Fourth Annual People’s Art Festival
Twentysomethings from Southeastern Michigan can be split into two distinct categories: those who fear Detroit, and those who leave the affluent suburbs of their youth to live along the Cass Corridor. I definitely belong to the former group, but after a summer internship in the Motor City required me to drive there several times a week, I became a little less wary of the place. Which is a good thing, because it means I no longer miss out on events like this weekend’s 4th Annual People’s Art Fair.
As usual, the People’s Art Festival was held at the Russell Industrial Center, an expansive, repurposed factory complex that alone is worth checking out. If I hadn’t seen hordes of white people milling about, I would have thought I was in the wrong place: It’s smack dab in an industrial ghost town, many of the windows are busted out, and it generally looks like the kind of warehouse the Mob would go to for the finalization of a drug deal with the Chinese Mafia.
In reality, the Russell is home to artists’ studio spaces, small businesses, workshops, a weekend bazaar, as well as many workshops and special events. It was a perfect setting for the People’s Art Festival, with plenty of space outside for artists’ booths, a food court and two large stages for musicians. Unlike the Ann Arbor Art Fair and the Shadow Art Fair, it was easy to wander around and explore the artists’ work without getting stuck in crowds of septuagenarians donning fannypacks. Inside were film screenings and a runway for a mini fashion-show put on by SHEI magazine (that’s right – us!).
All kinds of artists had their work on display, from painters to jewelry-makers. My favorites (and the crowd favorites, as evidenced by the popularity of their booths), were Audrey Pongracz and Marcy Davy. Pongracz, who won a Real Detroit Weekly Award for Best Local Artist in 2009, creates surrealist and pop art paintings and toys. Her work is goth-kitsch, featuring beautiful but melancholy women and cute, but slightly creepy, kids’ toys. Marcy Davy’s handpulled prints are completely different. Her nature-inspired work features birds, flowers and trees as common themes, and the colors are appropriately earthy.
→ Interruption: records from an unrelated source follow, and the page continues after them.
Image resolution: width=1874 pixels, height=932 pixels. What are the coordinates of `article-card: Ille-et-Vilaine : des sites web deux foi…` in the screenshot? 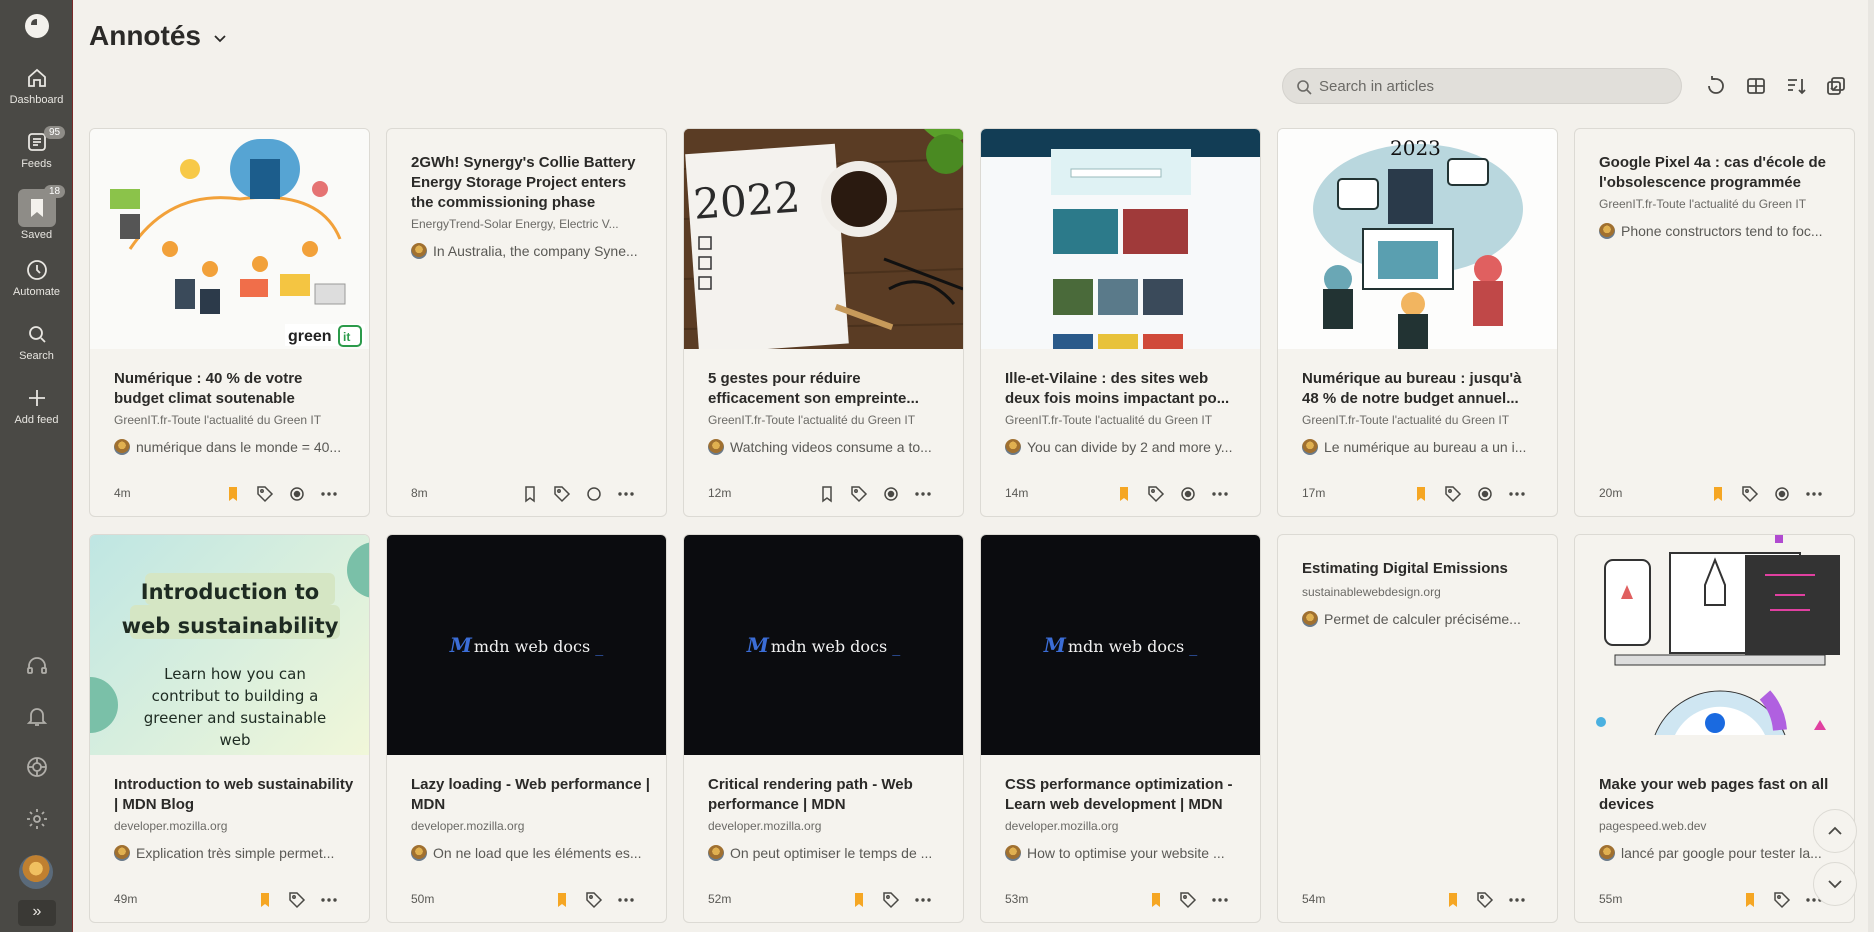 It's located at (1120, 322).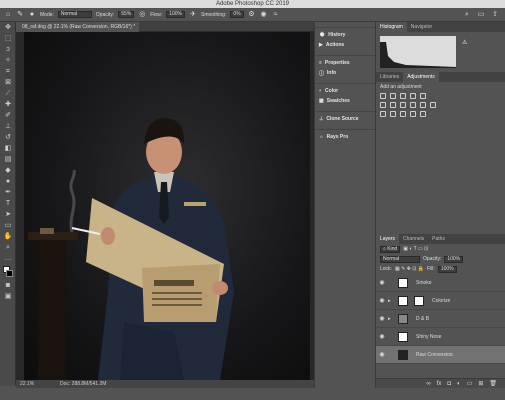  I want to click on layer-row: ◉ ▸ D & B, so click(440, 319).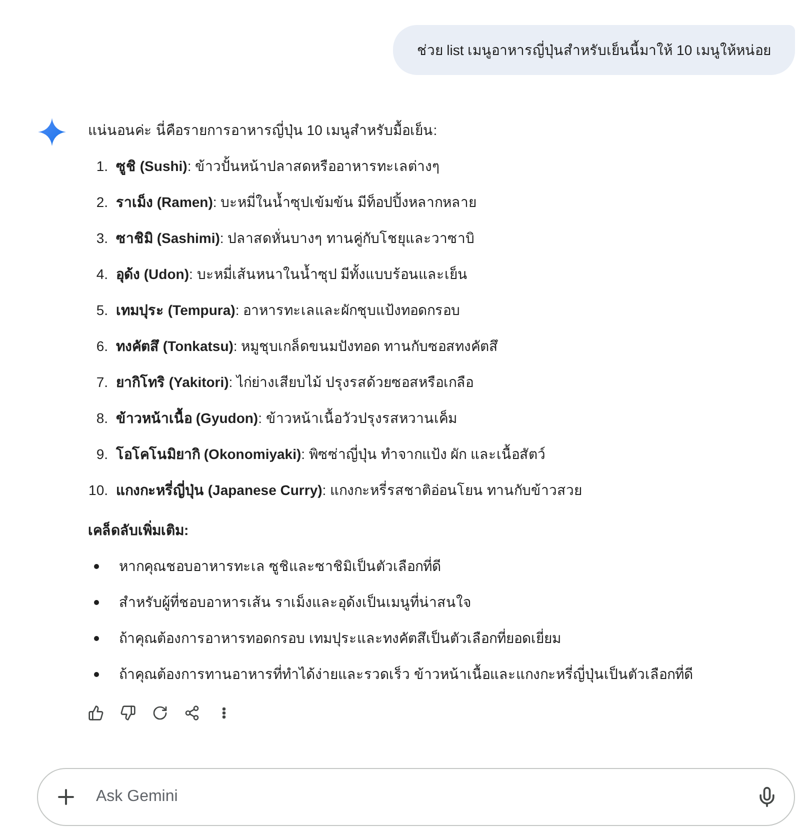 The width and height of the screenshot is (807, 840). I want to click on list-item-text: ซาชิมิ (Sashimi): ปลาสดหั่นบางๆ ทานคู่กับโชยุและวาซาบิ, so click(296, 238).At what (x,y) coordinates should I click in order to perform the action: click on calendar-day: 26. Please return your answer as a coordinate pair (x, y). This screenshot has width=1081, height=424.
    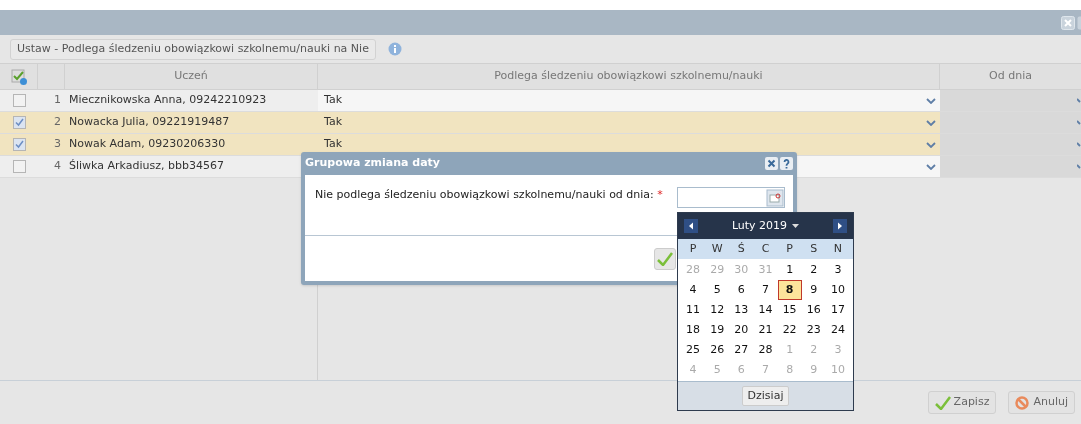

Not only was the art diverse, the crowd was too. I saw families, cute rockabilly couples, plaid-shirted hipsters, patchouli-loving hippie lesbians, and the obligatory short-haired girl with a hula hoop. It really seemed like all of Detroit’s art-loving citizens had come out to enjoy the festival.
While the art and the people-watching was fantastic, the best part of the festival was when a three-piece called Shock Wave took the main stage. At first, when I noticed that they had to all be about twelve years old and that the drummer had a microphone, I was highly skeptical. But then they started playing and blew the whole crowd away. Even though the drummer’s voice hadn’t dropped, he still managed to shriek like Gene Simmons of KISS, and the similarly fresh-faced guitarist shredded better than any local axe-wielder I’ve ever heard. If three twelve year olds can rock out that hard, I have a lot of hope for the next generation. Thank you, People’s Art Festival.